In many ways, my experience with teachers in high school reminded me of the relationship between Gan and T’Gatoi. My teachers sometimes ignored my viewpoint because they believed theirs was better. In Octavia Butler’s Bloodchild, Gan states that “it was a little frightening to know that only she stood between us and that desperation that could so easily swallow us.” I related to this statement because I often felt like I was under the power of my teachers. They had the ability to do what they wanted in the classroom without hearing the viewpoint of their students, and that was discouraging. I believed that this was how the partnership between teachers and students would remain as I furthered my education. I thought that professors would teach their class without listening to the thoughts of students. Thankfully, I was proven wrong.

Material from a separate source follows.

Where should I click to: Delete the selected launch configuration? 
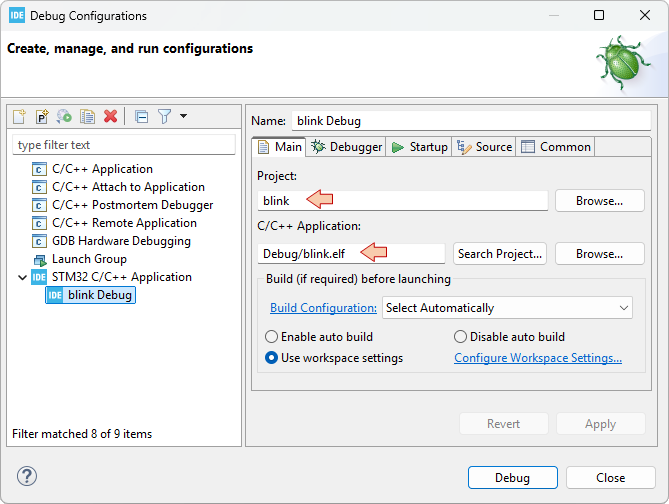(110, 117)
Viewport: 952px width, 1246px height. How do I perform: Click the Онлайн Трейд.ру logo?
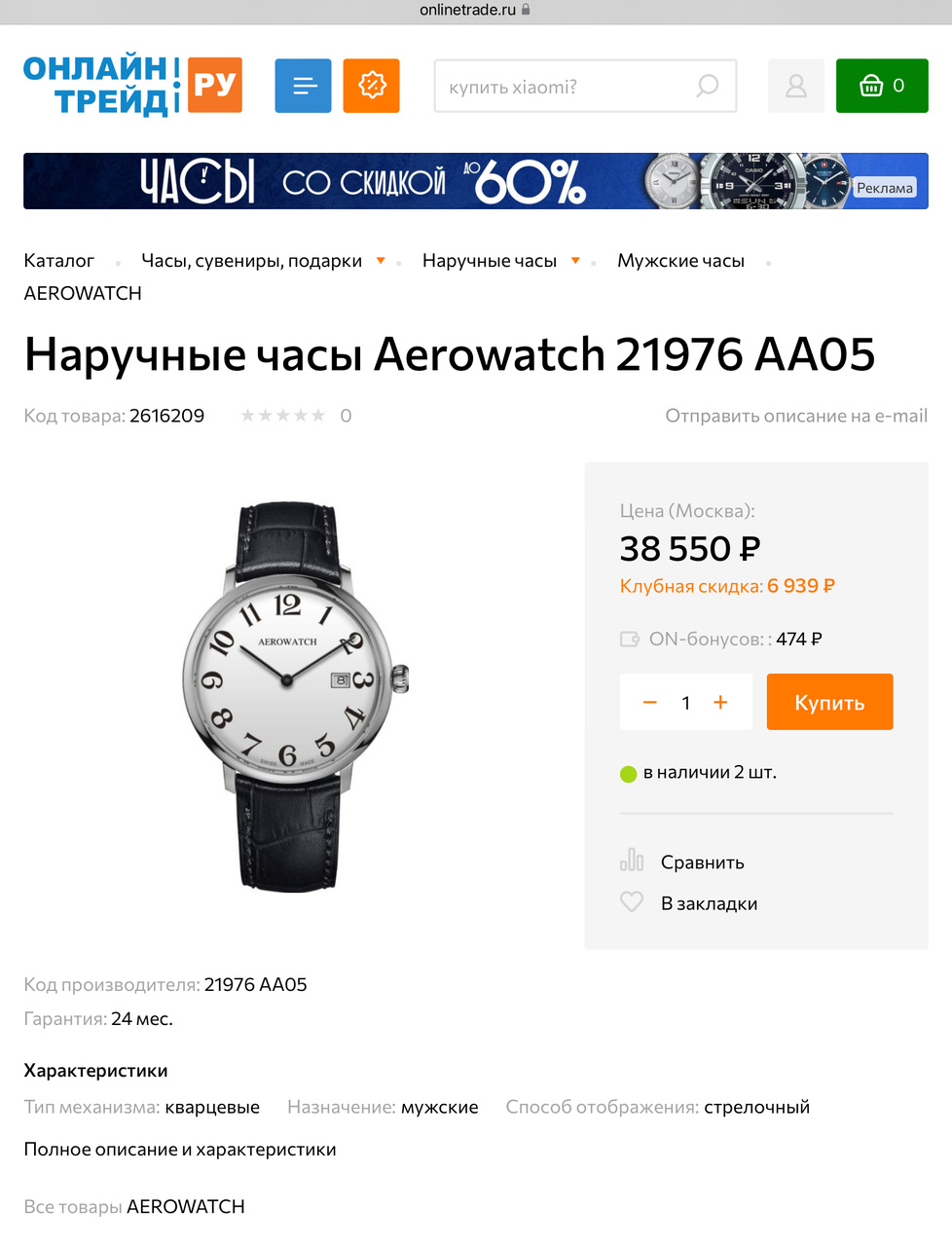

As I began my freshman year of college, I immediately noticed how willing professors are to work with students. Their goal is clearly to help students understand the material at hand so they can do well. Through office hours, email, and communication during class, I finally experienced the equal partnership with professors that many students express. The Geneseo Mission Statement states that “the entire College community works together to advance knowledge and inspire students to be socially responsible and globally aware citizens who are prepared for an enriched life and success in the world.” I believe that the college professors who I have dealt with truly recognize this statement and work to achieve it. Experiencing a balanced partnership with my professors has changed how I view my education. By equally working with them, I have discovered more opportunities for my academic career to flourish.
As Gan has to remind T’Gatoi, “there is risk… in dealing with a partner.” In order to create successful partnerships with their students, high school teachers must recognize this. One of the few ways that students can succeed is if they can confide in their teachers for advice. If they cannot, it may be difficult for them to come across academic success.
The partnership between students and professors in college may present risks such as communication errors and possible power struggles. However, when the partners avoid these risks, students can obtain rewards that are priceless.